Stored items -
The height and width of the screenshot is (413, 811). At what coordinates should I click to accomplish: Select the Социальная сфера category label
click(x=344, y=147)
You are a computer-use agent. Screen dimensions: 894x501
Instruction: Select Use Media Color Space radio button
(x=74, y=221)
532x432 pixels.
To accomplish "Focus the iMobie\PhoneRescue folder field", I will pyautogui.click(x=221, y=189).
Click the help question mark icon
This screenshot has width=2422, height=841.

WORK INSTRUCTION -
The answer should be the complete set of records, printed exactly.

ANSWER SPACE -
The height and width of the screenshot is (413, 811). At what coordinates should I click to accomplish: Select the Социальная сфера category label
click(x=344, y=147)
You are a computer-use agent. Screen dimensions: 894x501
Instruction: Select Use Media Color Space radio button
(x=74, y=221)
532x432 pixels.
To accomplish "Focus the iMobie\PhoneRescue folder field", I will pyautogui.click(x=221, y=189).
Click the help question mark icon
This screenshot has width=2422, height=841.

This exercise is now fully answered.